Extract provided:
+-------+
The study, published in December by the Proceedings of the National Academy of Sciences (PNAS), suggests that Gilenya offers even more benefits than previously realized and could represent the first MS therapy with direct CNS activities.

"That would be a first for any therapeutic for the treatment of MS," says Dr. Jerold Chun, a professor in Scripps' Department of Molecular Biology. "This is especially important because our work suggests that we are potentially able to alter the course of the neurological impairment of the disease."

Novartis' Gilenya (fingolimod, or FTY720) is a first-line treatment for relapsing forms of MS, the most common forms of the disease. In clinical trials, Gilenya reduced relapses by 52 percent at one year compared with interferon beta-1a IM, a commonly prescribed treatment, and had a high safety and tolerability profile.

Gilenya has been hailed as a prospective blockbuster drug (with some analysts predicting more than $5 billion in sales by 2014) but the way the drug works is not completely understood. Most researchers believe that like other primary MS therapies, Gilenya acts on a patient's malfunctioning immune system to prevent the attack on the brain that causes the disease. Research has shown that when Gilenya goes through phosphorylation, it binds with molecular receptors known as S1Preceptors (S1PRs) found on the surfaces of immune system cells.

That is where Chun's lab, which was the first group to discover the family of receptors that includes S1PRs, comes in. The lab, a member of Scripps' Dorris Neuroscience Center, developed a mouse model of MS that responds to Gilenya in a similar manner as humans to get a better idea of how people will respond to treatment.

Chun and his colleagues found that the binding with S1PRs causes the cell to internalize the receptor and ultimately destroy it, and hypothesized that this receptor destruction pathway gives Gilenya its positive MS results.
+-------+
Exercise set:
1. Rewrite the part of the Gilenya article that opens with the words containing "Gilenya has been" and closes with "immune system cells.", changing "immune system" to "immune defenses".
2. In the Gilenya article, by what percentage did Gilenya reduce relapses at one year in clinical trials compared with interferon beta-1a IM?
3. Continue the article on the Gilenya MS study from the point where it stops.
+-------+
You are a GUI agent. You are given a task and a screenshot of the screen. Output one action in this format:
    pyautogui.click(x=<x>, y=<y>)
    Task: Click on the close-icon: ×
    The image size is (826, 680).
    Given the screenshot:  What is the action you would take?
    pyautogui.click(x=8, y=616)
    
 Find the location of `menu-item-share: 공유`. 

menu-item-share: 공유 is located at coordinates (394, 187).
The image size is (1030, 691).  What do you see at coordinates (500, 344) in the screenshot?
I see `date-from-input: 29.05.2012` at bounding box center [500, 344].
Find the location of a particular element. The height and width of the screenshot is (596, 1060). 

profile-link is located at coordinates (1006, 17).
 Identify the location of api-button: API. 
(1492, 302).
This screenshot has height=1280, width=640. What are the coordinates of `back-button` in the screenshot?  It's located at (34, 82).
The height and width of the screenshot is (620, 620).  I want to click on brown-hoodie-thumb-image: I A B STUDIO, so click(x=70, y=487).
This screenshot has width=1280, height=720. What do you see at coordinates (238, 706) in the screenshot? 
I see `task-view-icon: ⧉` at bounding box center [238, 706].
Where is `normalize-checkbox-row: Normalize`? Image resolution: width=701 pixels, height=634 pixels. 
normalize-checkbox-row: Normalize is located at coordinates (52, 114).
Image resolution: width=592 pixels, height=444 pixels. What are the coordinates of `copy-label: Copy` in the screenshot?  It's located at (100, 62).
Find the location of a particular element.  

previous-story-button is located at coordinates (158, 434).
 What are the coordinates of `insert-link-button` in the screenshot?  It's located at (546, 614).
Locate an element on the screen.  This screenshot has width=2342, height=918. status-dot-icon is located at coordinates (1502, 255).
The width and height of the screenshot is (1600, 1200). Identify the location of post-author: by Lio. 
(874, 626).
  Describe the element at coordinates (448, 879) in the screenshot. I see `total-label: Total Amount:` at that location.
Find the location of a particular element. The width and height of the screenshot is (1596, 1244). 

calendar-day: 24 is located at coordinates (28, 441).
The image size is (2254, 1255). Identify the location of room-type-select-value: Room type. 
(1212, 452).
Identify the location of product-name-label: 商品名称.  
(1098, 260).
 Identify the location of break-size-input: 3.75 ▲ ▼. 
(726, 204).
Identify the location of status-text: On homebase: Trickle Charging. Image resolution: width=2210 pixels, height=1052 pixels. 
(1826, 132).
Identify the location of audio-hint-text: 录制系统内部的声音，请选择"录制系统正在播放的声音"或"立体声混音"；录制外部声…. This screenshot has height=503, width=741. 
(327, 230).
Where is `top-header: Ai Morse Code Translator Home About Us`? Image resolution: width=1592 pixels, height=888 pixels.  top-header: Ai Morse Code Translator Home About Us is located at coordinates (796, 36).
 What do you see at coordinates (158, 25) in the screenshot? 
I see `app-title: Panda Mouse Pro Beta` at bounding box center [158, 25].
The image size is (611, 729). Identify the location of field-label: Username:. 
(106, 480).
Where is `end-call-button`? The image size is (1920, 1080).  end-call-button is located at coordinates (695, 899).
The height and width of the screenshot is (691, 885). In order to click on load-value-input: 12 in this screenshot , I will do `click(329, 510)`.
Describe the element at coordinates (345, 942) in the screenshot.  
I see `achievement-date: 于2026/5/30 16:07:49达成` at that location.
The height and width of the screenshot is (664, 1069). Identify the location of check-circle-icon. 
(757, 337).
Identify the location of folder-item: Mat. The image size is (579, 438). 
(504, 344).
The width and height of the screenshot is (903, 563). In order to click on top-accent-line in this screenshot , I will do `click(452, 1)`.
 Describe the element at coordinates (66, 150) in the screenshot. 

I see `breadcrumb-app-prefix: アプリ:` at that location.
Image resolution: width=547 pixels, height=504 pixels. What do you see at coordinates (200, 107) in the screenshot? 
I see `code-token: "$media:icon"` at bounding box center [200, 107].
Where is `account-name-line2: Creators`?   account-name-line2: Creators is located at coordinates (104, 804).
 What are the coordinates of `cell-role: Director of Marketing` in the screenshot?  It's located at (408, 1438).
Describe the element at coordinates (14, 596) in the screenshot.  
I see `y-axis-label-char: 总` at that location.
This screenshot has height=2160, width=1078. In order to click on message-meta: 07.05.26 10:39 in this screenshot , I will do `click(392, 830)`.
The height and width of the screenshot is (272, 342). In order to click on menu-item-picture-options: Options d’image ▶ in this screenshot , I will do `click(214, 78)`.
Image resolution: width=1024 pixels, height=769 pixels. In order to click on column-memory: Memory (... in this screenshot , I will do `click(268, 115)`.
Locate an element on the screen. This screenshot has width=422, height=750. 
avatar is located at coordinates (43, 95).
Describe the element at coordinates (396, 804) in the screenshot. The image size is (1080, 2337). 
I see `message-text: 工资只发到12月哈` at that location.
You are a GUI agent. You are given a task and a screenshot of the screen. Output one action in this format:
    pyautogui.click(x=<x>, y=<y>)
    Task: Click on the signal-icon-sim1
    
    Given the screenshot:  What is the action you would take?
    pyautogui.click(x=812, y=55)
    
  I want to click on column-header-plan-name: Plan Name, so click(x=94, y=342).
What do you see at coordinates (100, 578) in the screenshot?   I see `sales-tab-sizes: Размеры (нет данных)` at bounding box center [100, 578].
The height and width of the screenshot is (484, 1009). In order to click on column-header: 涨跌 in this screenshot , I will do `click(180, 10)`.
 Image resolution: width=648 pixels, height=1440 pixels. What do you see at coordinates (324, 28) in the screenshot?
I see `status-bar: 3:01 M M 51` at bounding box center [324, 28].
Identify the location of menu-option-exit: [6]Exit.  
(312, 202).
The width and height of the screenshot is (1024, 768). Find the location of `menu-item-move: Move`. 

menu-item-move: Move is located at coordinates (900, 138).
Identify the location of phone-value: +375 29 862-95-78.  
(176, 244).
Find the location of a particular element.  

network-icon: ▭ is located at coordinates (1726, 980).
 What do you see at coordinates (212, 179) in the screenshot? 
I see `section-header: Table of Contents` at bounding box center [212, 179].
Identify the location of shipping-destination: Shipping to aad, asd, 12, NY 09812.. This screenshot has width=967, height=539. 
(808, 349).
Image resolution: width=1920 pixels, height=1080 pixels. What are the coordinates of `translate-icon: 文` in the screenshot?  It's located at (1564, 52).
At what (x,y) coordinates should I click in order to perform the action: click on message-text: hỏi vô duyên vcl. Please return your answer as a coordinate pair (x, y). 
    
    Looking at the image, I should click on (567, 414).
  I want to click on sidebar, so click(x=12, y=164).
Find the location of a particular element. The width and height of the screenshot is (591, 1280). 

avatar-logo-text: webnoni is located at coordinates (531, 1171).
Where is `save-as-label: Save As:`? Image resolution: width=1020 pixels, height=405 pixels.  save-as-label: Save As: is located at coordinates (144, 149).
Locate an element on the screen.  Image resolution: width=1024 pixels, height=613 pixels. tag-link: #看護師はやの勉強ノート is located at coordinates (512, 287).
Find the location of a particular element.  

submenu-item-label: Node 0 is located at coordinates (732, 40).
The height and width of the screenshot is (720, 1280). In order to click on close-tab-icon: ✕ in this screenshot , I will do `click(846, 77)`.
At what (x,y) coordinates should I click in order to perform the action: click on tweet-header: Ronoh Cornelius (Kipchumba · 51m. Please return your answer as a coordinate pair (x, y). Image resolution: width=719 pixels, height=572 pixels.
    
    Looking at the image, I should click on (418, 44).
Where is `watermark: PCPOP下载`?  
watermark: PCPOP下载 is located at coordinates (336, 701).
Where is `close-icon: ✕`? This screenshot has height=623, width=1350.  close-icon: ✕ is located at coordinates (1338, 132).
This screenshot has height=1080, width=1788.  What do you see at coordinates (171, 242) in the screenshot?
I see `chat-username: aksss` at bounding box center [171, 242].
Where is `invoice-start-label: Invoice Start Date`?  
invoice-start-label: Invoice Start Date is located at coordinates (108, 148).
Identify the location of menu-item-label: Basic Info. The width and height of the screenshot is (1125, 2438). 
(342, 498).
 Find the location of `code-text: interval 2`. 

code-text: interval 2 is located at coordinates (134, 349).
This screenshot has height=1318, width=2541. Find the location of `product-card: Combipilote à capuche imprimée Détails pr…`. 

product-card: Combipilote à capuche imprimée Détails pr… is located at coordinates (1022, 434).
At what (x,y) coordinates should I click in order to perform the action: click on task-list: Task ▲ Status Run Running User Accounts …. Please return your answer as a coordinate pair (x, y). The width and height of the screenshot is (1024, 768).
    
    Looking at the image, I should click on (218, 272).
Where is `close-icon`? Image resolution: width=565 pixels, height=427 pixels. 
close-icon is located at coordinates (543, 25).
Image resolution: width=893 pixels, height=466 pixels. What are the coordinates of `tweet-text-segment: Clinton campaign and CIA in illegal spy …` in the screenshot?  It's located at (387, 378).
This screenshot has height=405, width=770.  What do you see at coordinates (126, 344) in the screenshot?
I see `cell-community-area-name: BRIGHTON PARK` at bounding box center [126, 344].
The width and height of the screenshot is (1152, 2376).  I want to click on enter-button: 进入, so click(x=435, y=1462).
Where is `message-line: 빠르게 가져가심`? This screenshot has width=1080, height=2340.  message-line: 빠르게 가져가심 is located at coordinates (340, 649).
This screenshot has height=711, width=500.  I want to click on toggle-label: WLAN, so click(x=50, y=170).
+-------+
Exercise answers:
1.
Gilenya has been hailed as a prospective blockbuster drug (with some analysts predicting more than $5 billion in sales by 2014) but the way the drug works is not completely understood. Most researchers believe that like other primary MS therapies, Gilenya acts on a patient's malfunctioning immune defenses to prevent the attack on the brain that causes the disease. Research has shown that when Gilenya goes through phosphorylation, it binds with molecular receptors known as S1Preceptors (S1PRs) found on the surfaces of immune defenses cells.

2. 52 percent

3.
But Chun's group suspected that Gilenya might also have important effects within the CNS, and genetically altered mice so they lacked S1P1 only within the CNS. S1P1 in immune system cells remained intact. Knocking out these S1PRs decreased the severity of MS, but as the scientists administered Gilenya to the mice, it had very no effect, while it continued to affect the immune system.
"What the data argue is that you need these receptors on these astrocytes in order to allow the drug to function, but if you take them away, the drug does not appear to function as it should," Chun explains. "That points us to the central nervous system rather than the immune system, and is a major factor for how this drug actually works."

Next, Chun's lab will explore the possibility that Gilenya's brain locus of activity could offer neuroprotective benefits, meaning that it could shield nerve cells against MS-associated deterioration. If the drug does have such properties, it would open the possibility of actually preserving the nervous system, rather than simply reducing the number of MS attacks as most current MS drug treatments do.

While Chun's lab doesn't have any formal interaction with Novartis at this point, "we'd certainly like to interact," he says.

"We as a lab would like to better understand the S1P1 receptor functions in these astrocytes, and more broadly, how SiP1 receptors and related signaling pathways in the brain provide neuroprotection," Chun says. "If this indeed the way the drug works, it says you can access these neuroprotective properties, which may be helpful for other CNS disorders."

The study, "FTY720 (fingolimod) efficacy in an animal model of multiple sclerosis requires astrocyte S1P1 modulation, " was supported by grants from the National Institutes of Health, Novartis Pharma, NRF (Korea) and Singapore's Agency for Science, Technology and Research (A*STAR). Chun's co-authors included Ji Woong Choi, Shannon E. Gardell, Deron R. Herr, Richard Rivera, Chang-Wook Lee, Kyoko Noguchi, Siew Teng Teo, Yun C. Yung, Melissa Lu and Grace Kennedy.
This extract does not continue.